● Trecho de origem:
Leiloada em 2008, a usina só começou a ser construída cinco anos depois, por conta da dificuldade de aceitação dos órgãos normativos quanto aos estudos iniciais que comprovassem a mitigação dos impactos socioambientais na região, que fica muito próxima ao Parque Nacional do Iguaçu, área de preservação da Mata Atlântica. Fora todas negociações para definição das questões fundiárias relativas as famílias dos agricultores atingidos pela barragem.
De acordo com o presidente do Consórcio Empreendedor Baixo Iguaçu – CEBI, José de Anchieta, formado por Neoenergia e Copel, as paralisações e uma cheia histórica em 2014 foram os principais fatores que atrasaram as obras, que se encontram agora praticamente concluídas.

● Material apresentado:
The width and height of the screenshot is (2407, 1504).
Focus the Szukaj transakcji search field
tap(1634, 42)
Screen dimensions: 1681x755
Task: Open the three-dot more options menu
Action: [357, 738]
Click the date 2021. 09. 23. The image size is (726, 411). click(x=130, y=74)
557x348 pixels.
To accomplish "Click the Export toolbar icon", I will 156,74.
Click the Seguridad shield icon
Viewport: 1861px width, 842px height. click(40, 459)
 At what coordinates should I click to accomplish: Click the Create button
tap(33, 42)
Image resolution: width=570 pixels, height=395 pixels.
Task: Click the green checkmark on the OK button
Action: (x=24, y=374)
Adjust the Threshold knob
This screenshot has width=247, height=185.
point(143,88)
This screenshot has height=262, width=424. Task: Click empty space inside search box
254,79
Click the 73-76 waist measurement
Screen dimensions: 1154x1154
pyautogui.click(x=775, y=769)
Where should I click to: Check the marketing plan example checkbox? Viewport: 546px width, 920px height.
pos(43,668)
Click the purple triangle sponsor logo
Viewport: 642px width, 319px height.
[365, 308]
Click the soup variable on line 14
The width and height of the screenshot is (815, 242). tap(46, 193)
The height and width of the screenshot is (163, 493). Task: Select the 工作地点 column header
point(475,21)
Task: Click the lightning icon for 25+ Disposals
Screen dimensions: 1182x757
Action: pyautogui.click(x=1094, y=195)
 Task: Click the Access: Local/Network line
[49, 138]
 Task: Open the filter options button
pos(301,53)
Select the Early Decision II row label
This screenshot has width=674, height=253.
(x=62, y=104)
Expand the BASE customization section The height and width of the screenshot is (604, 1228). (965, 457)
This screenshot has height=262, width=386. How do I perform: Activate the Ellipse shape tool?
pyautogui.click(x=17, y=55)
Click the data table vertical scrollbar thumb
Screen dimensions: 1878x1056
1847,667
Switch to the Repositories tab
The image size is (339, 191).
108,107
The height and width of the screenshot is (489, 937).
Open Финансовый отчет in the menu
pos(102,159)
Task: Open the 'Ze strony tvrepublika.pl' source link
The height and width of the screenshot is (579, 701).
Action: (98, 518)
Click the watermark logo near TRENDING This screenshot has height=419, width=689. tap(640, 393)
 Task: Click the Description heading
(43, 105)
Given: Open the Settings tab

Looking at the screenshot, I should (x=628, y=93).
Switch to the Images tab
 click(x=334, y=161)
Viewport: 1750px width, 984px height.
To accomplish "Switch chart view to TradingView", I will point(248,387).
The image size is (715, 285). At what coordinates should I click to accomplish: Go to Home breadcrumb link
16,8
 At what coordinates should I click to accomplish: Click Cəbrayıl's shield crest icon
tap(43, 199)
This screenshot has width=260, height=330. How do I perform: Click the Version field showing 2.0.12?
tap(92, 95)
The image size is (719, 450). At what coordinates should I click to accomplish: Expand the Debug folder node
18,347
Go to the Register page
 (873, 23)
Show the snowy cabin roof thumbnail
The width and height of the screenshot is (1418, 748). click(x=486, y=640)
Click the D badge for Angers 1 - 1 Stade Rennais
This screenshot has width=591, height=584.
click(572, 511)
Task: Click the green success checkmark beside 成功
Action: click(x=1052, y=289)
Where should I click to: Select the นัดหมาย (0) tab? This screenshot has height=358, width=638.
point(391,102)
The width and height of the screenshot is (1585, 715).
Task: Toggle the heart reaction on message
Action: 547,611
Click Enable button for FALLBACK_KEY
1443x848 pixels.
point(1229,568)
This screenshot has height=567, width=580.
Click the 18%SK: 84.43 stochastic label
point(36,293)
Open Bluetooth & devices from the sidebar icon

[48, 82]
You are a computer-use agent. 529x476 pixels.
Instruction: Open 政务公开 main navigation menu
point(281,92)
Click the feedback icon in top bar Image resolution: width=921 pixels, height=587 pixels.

● Instruções:
**a)** Segundo o trecho sobre a usina, quais empresas formam o Consórcio Empreendedor Baixo Iguaçu?
**b)** Por favor, copie do trecho sobre a usina a parte entre "De acordo com" e "agora praticamente concluídas.", inclusive.

● Lista de respostas:
**a)** Neoenergia e Copel.

**b)**
De acordo com o presidente do Consórcio Empreendedor Baixo Iguaçu – CEBI, José de Anchieta, formado por Neoenergia e Copel, as paralisações e uma cheia histórica em 2014 foram os principais fatores que atrasaram as obras, que se encontram agora praticamente concluídas.